The importance of the volatility premium lies in the fact that the implied volatility of options is, on average, higher than the subsequent realized volatility. This means that traders can potentially make systematic profits by selling short-term options.
The cause of Volatility Premium
Several theories attempt to explain the existence of the volatility premium. Some researchers suggest that this premium is due to investors who strongly dislike negative returns and high volatility on stock market indices. These investors would therefore be willing to pay a premium for the portfolio insurance offered by puts.
Others put forward the Peso Problem hypothesis, where a rare but influential event could reasonably have occurred (and suppressed the premium) but did not in the sample. However, this explanation seems unlikely, as major crashes would have to occur every few years to completely eliminate the volatility premium.
How to exploit the Volatility Premium in quantitative trading?
Traders can take advantage of the volatility premium by selling short-term options. This strategy can be particularly profitable, with average returns ranging from 0.5% to 1.5% per day. It is essential to note that the volatility premium is attached to each option, with premiums that can exceed 20% or more per year.
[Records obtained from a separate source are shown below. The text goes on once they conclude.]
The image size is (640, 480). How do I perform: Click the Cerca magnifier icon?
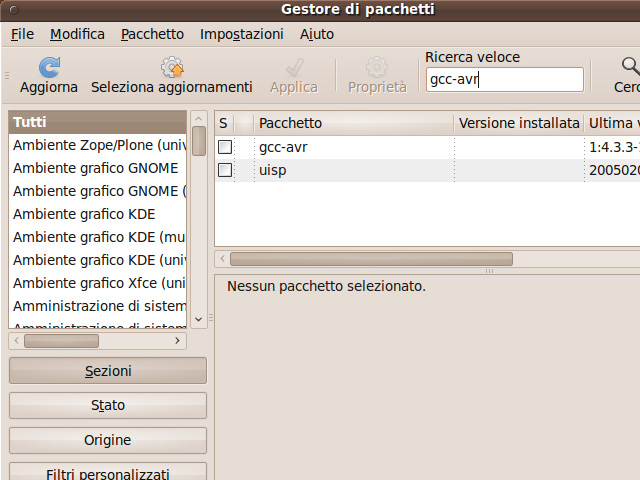[x=630, y=68]
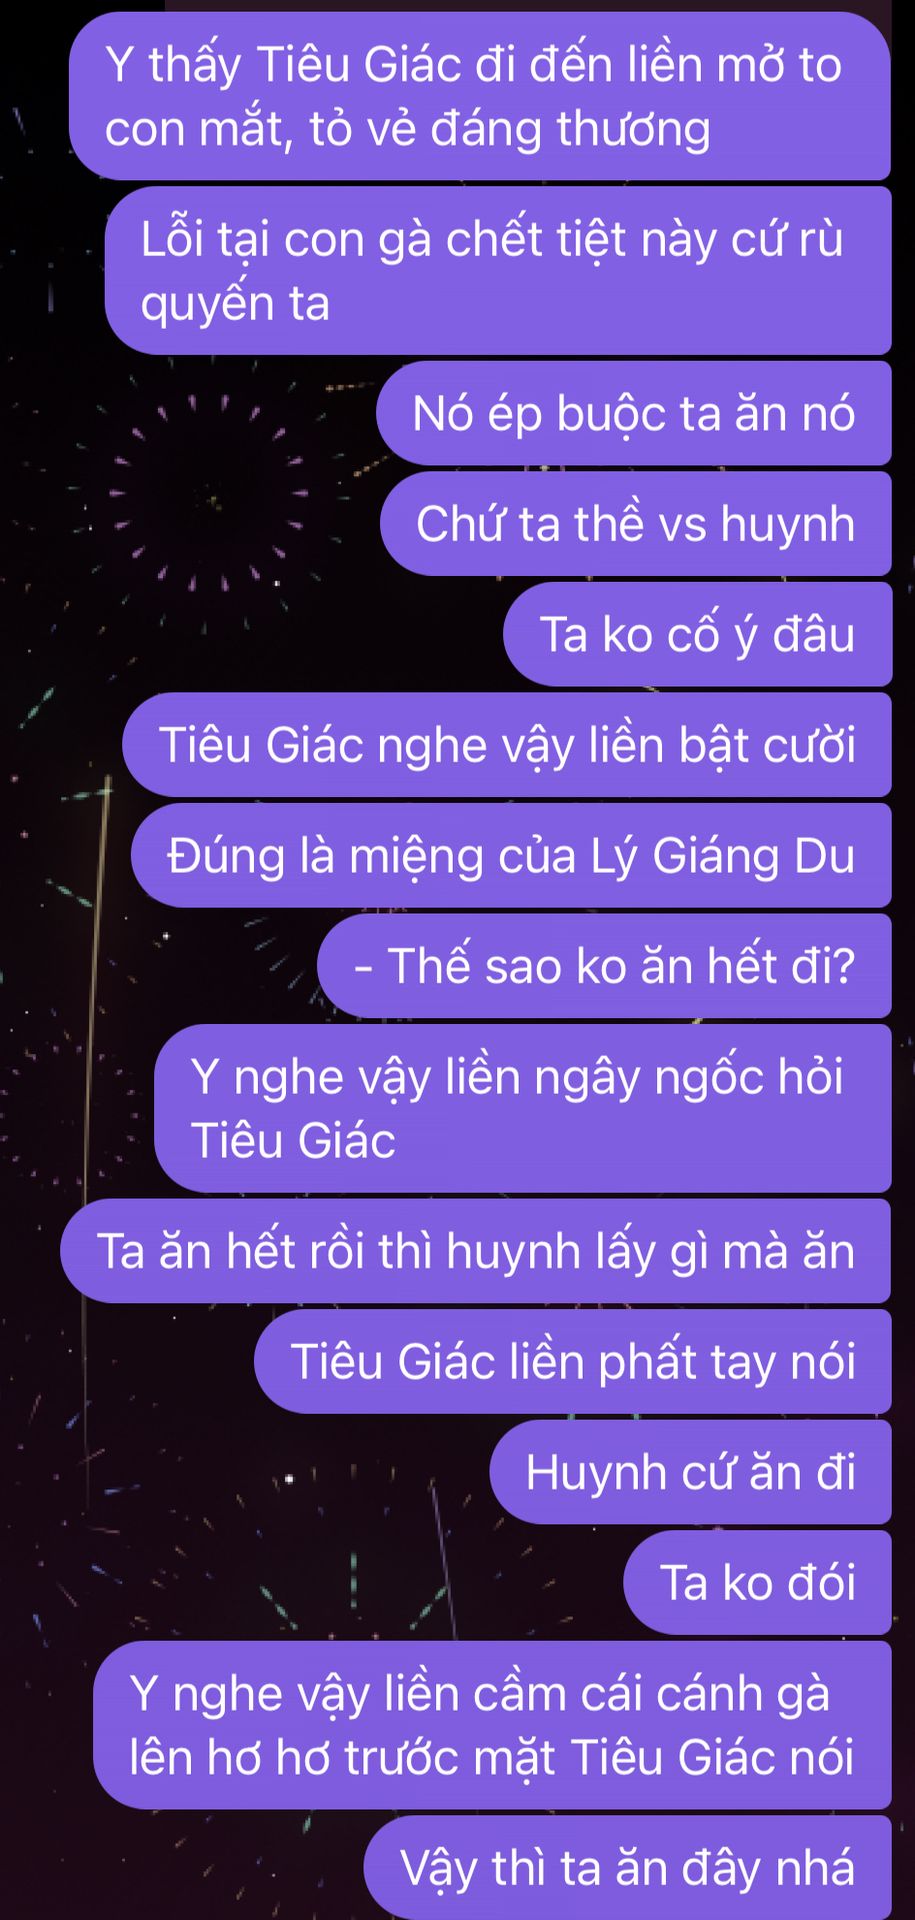This screenshot has height=1920, width=915.
Task: Click "Ta ăn hết rồi thì huynh" message
Action: point(476,1251)
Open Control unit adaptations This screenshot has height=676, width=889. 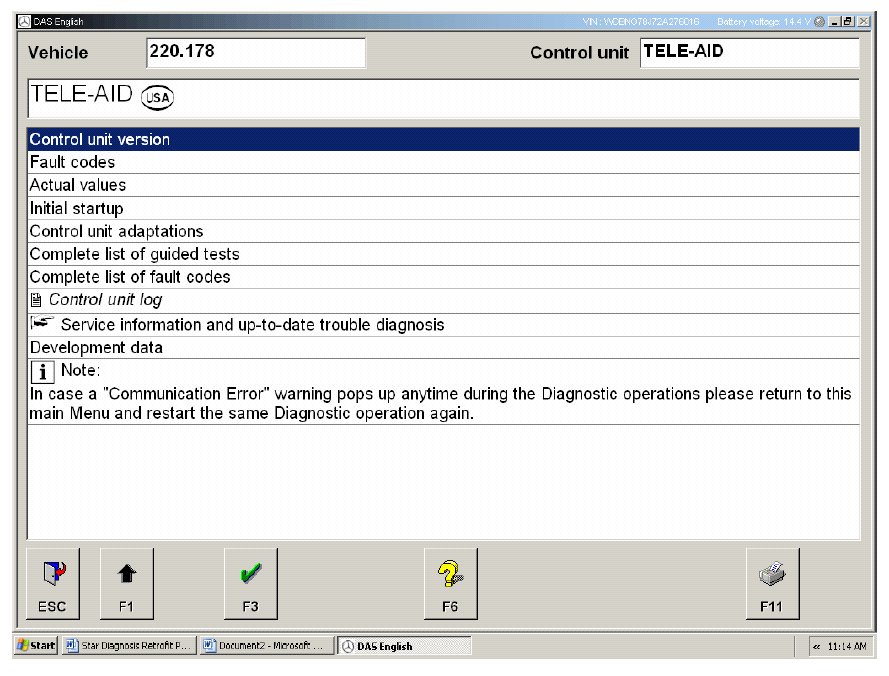click(x=116, y=231)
Volatility Premium can also be combined with other strategies, such as trend following. Such a combination can offer additional opportunities for diversification and maximizing returns.
The Volatility Premium offers a unique opportunity for quantitative traders to capitalize on the differences between implied and realized volatility. By understanding the nuances of this premium and integrating it into their algo trading strategies, traders can potentially realize significant returns while effectively managing risk.